- _Data to use_:
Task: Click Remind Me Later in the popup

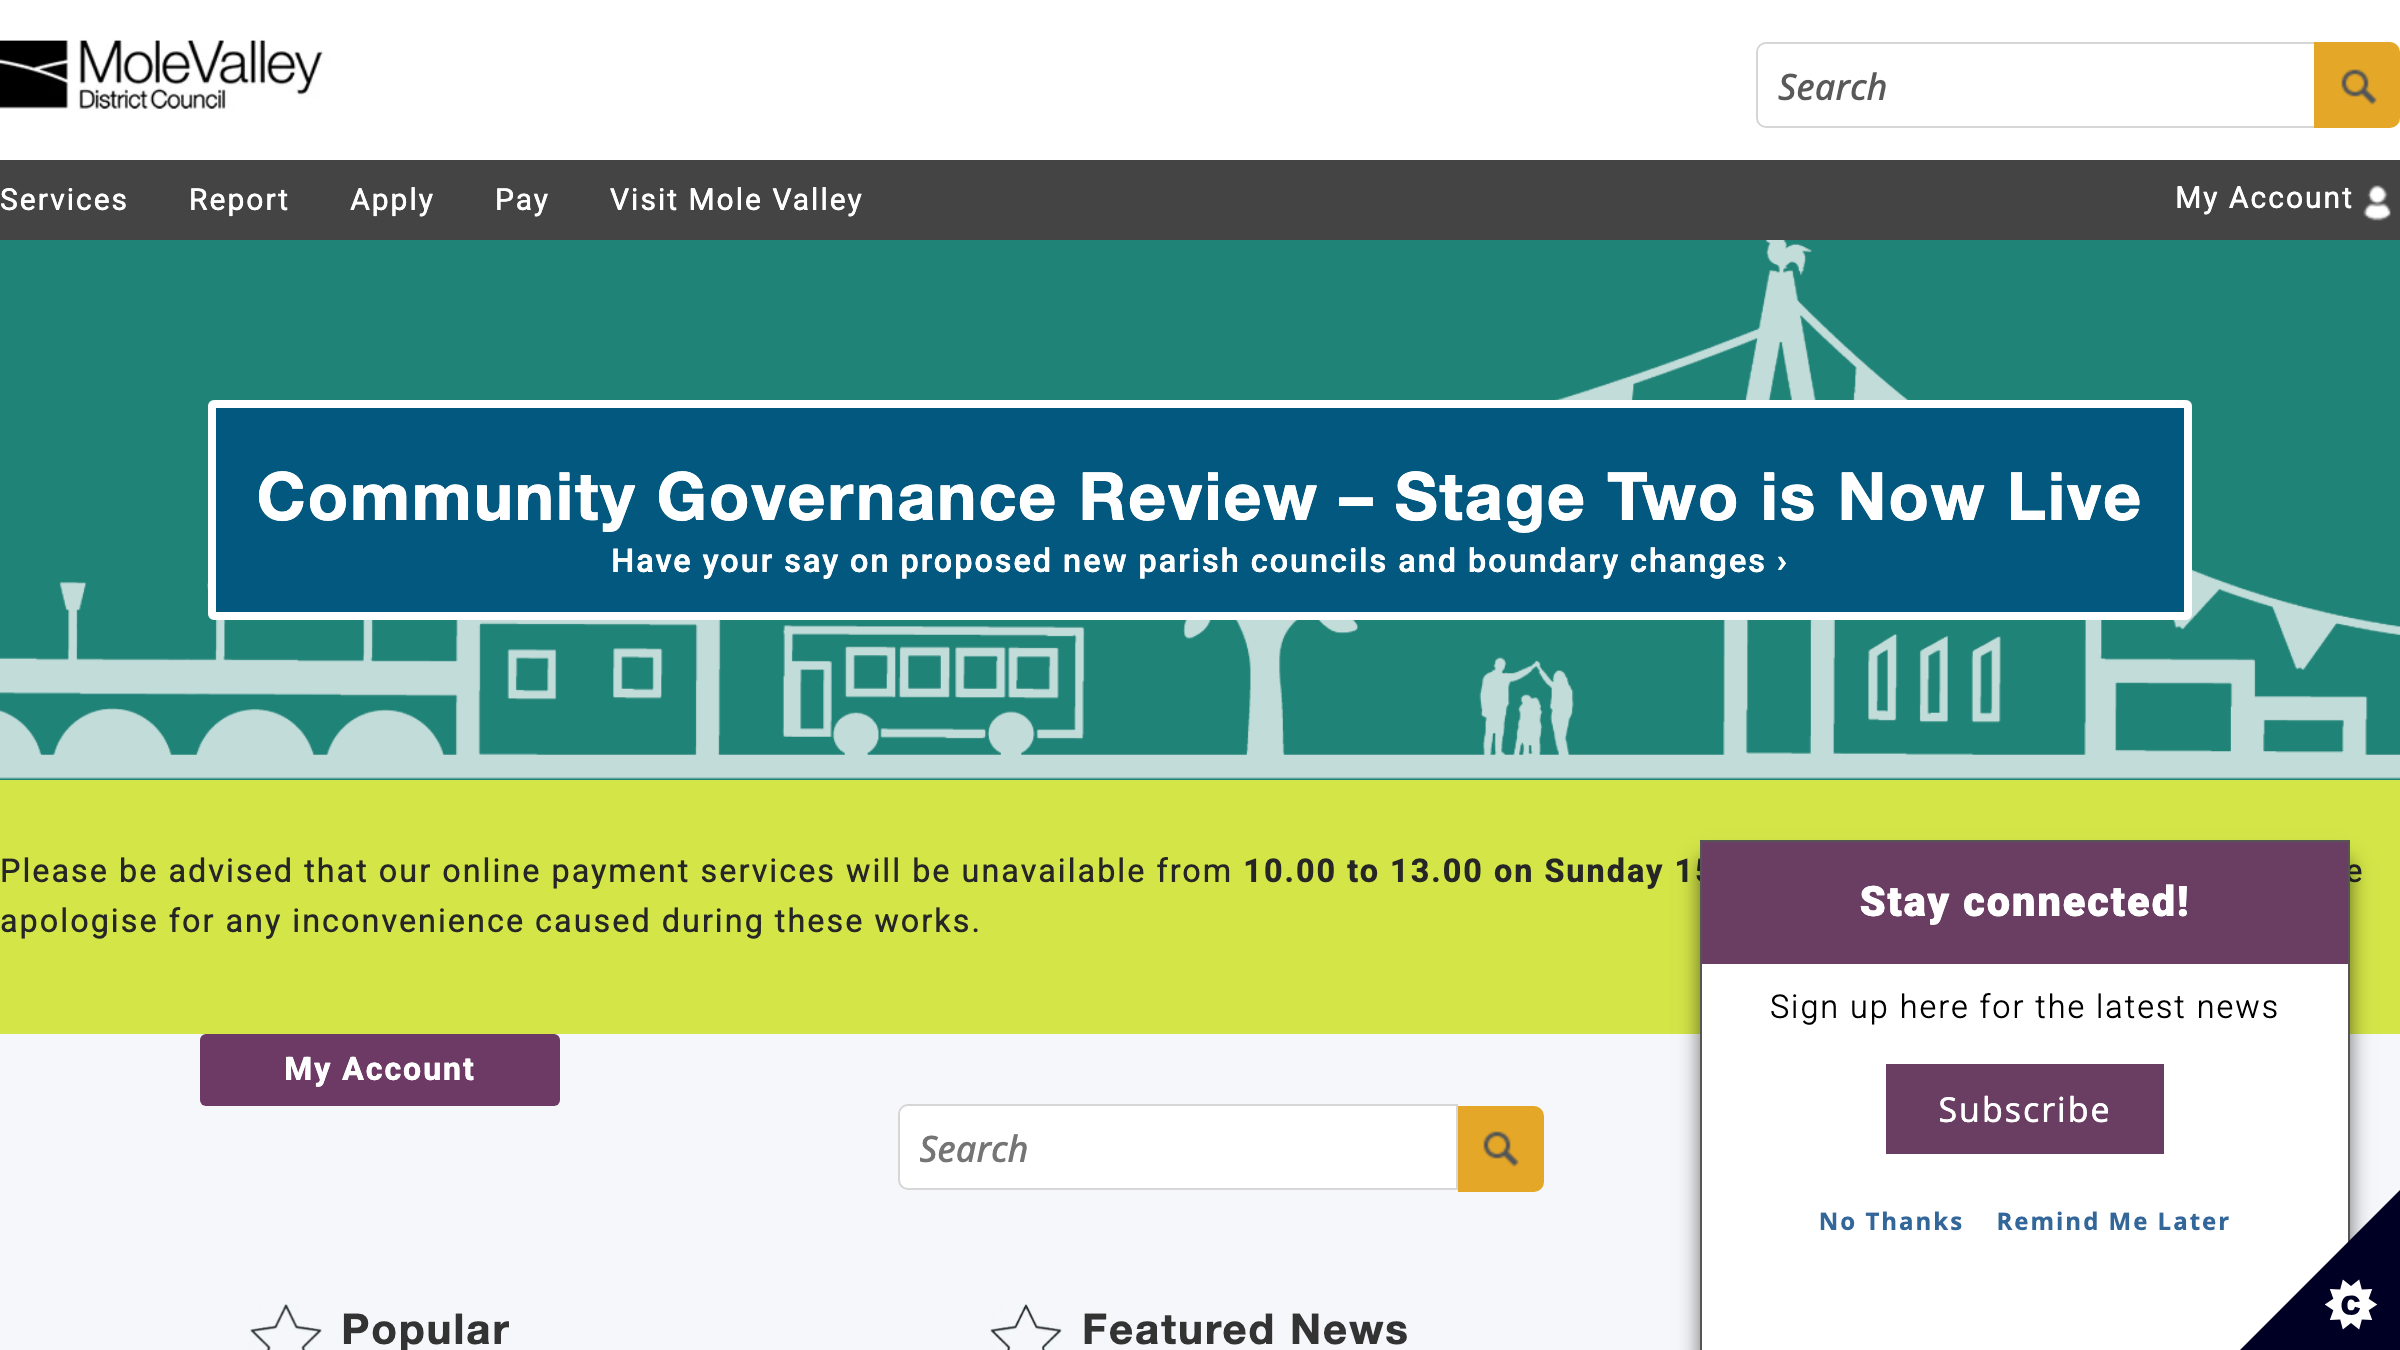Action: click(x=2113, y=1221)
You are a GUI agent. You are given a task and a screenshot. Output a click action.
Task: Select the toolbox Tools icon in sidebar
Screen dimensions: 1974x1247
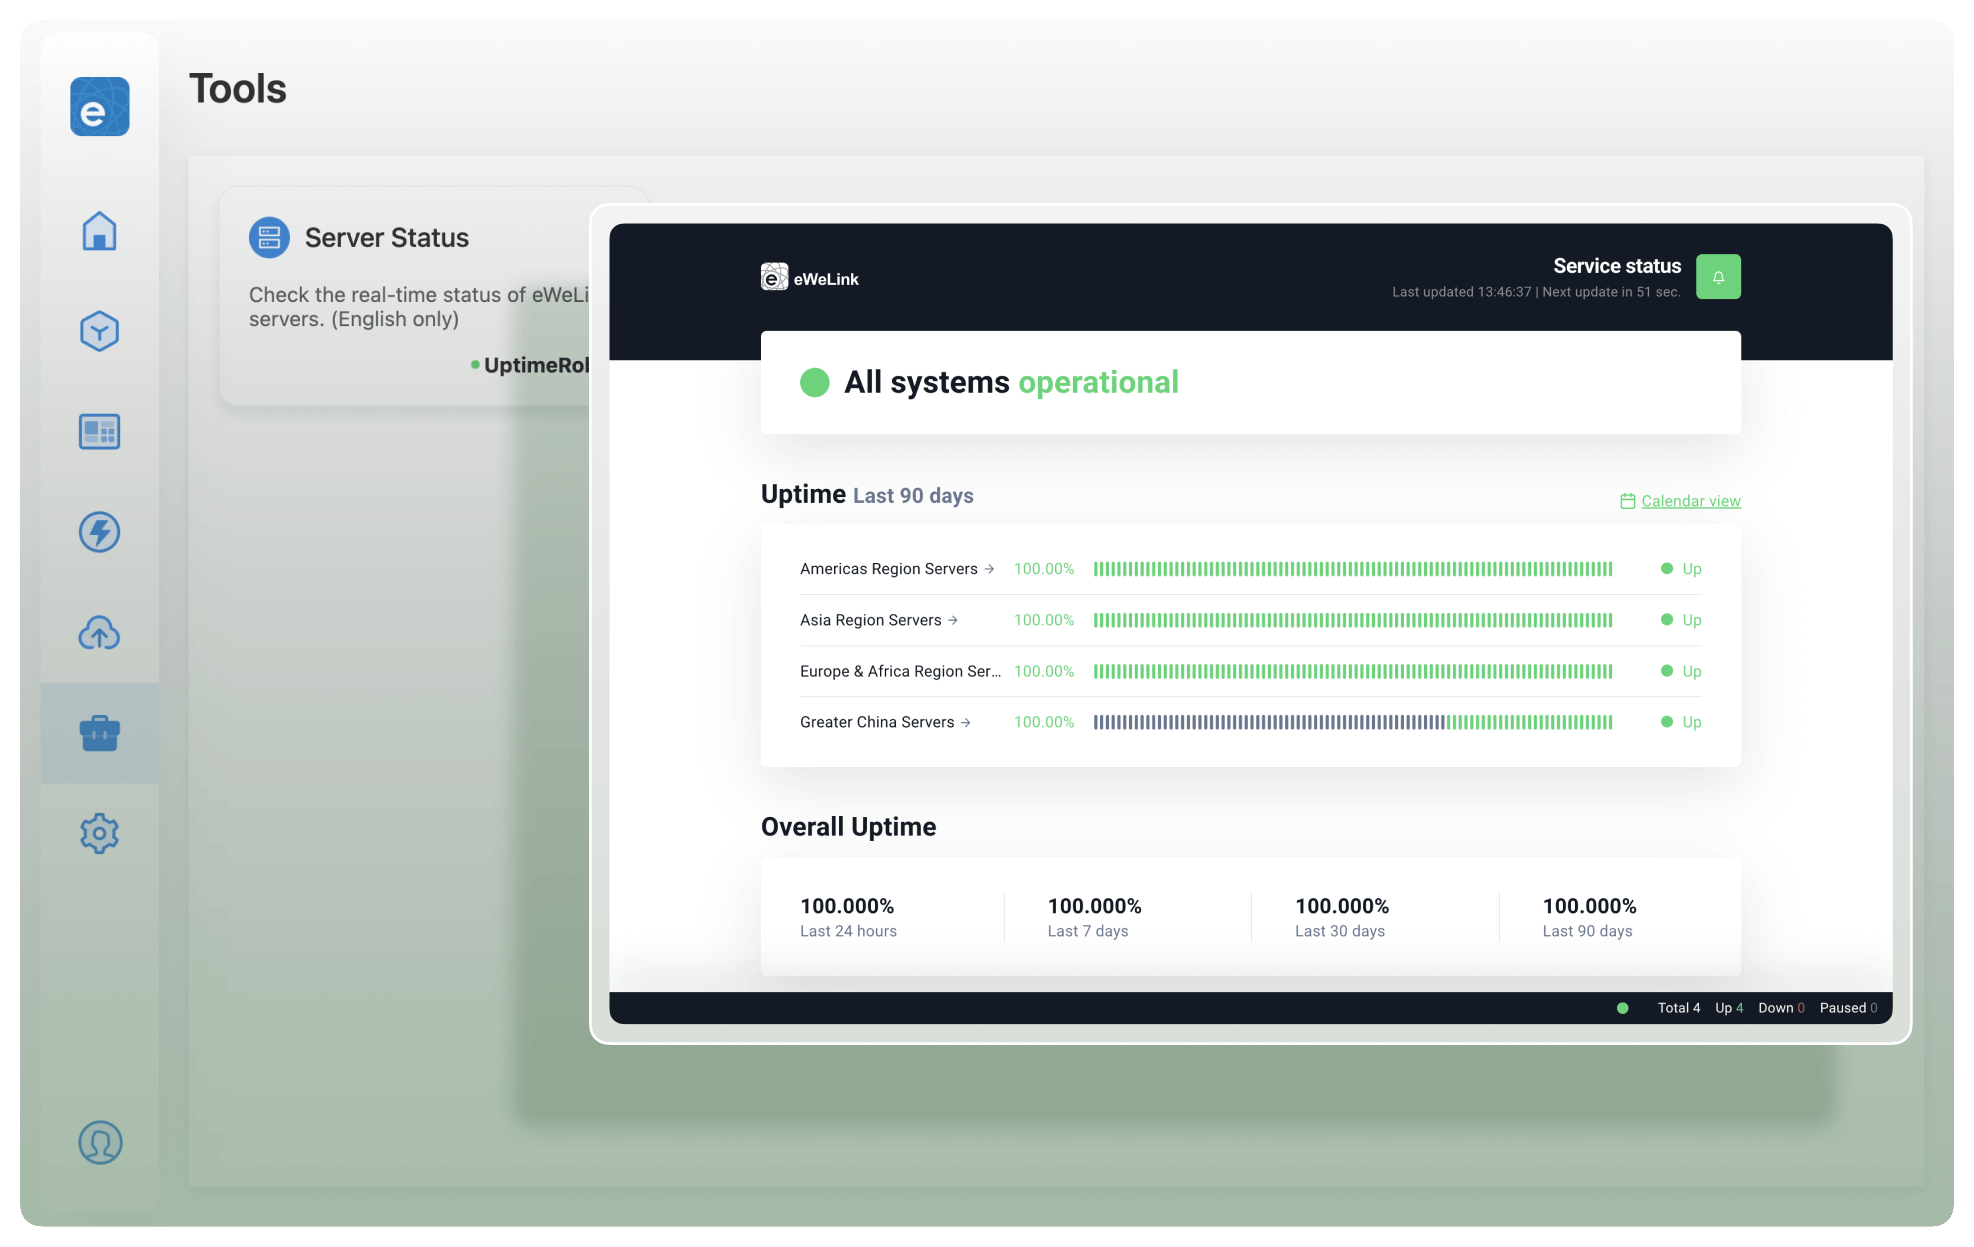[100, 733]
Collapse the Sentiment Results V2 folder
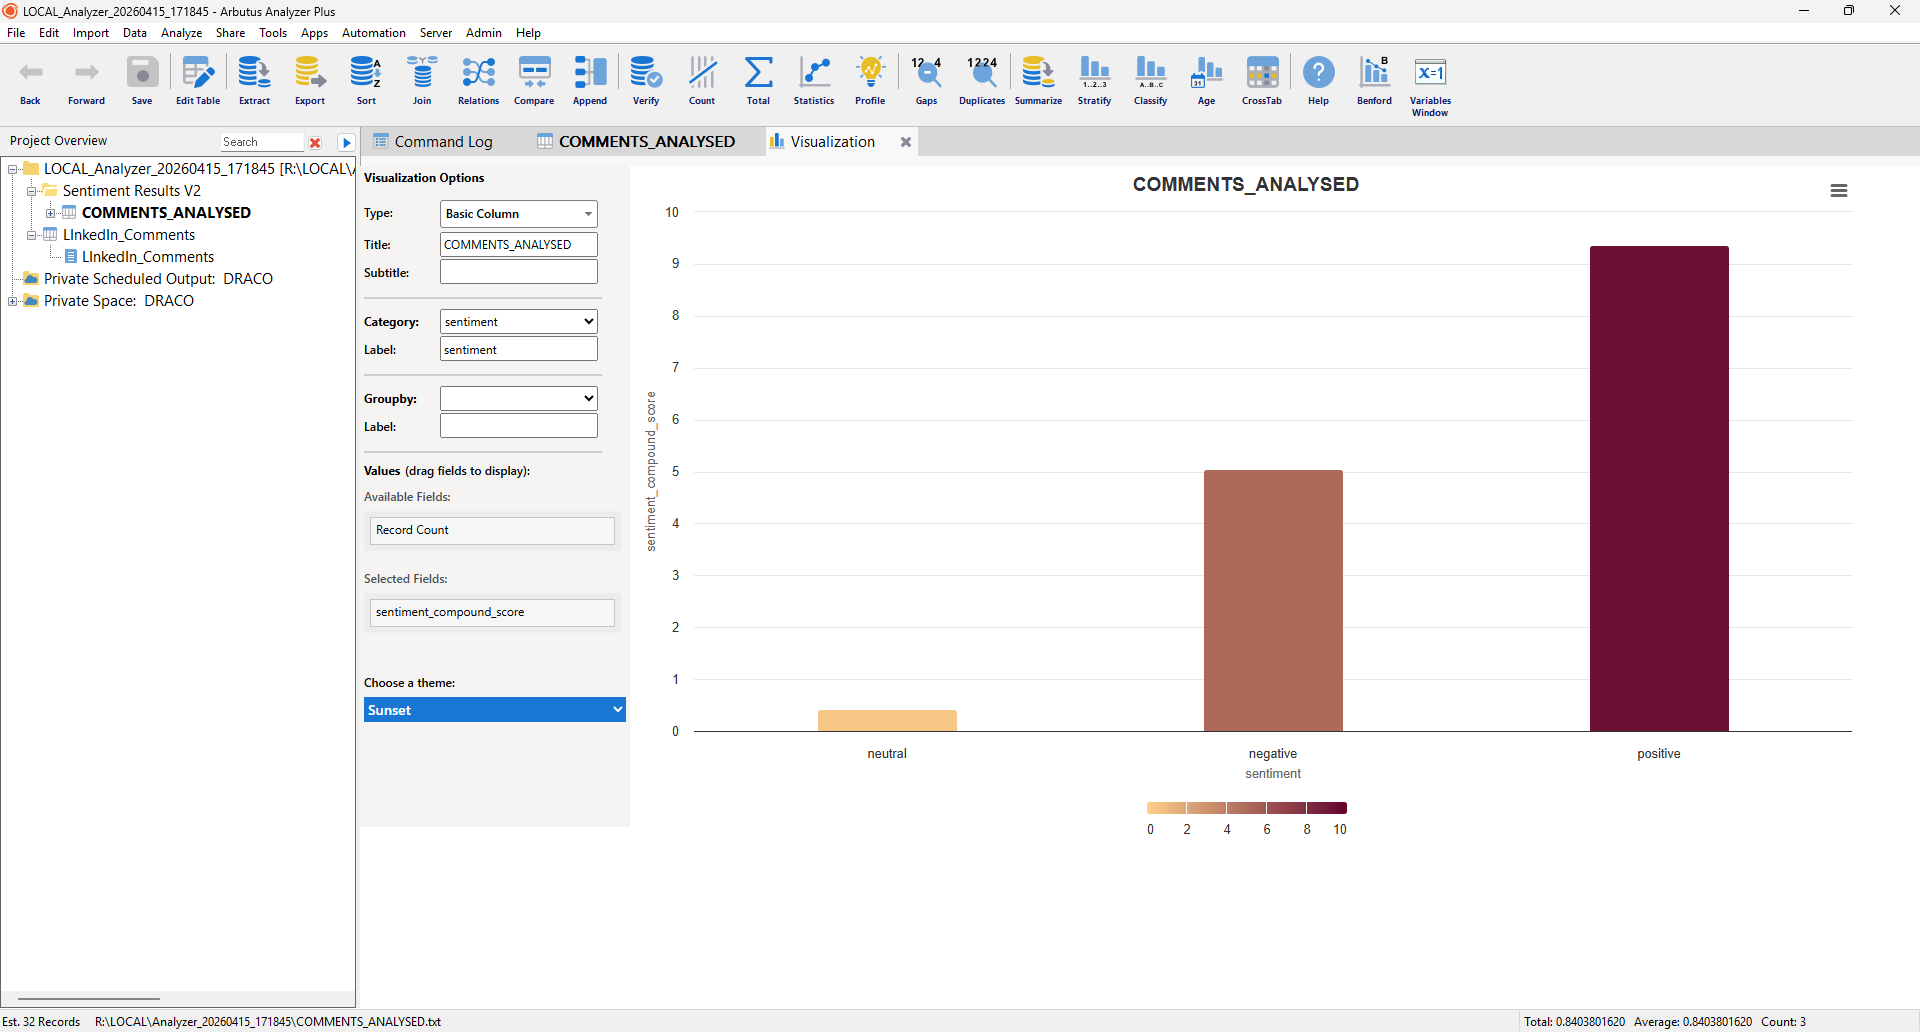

- _About this task_: From the first line to the last, restate the entries exactly, without pictures.

- _Response below_:
Task: Click Remind Me Later in the popup

Action: click(x=2113, y=1221)
You are a GUI agent. You are given a task and a screenshot. Output a click action.
Task: Select the toolbox Tools icon in sidebar
Screen dimensions: 1974x1247
[100, 733]
Collapse the Sentiment Results V2 folder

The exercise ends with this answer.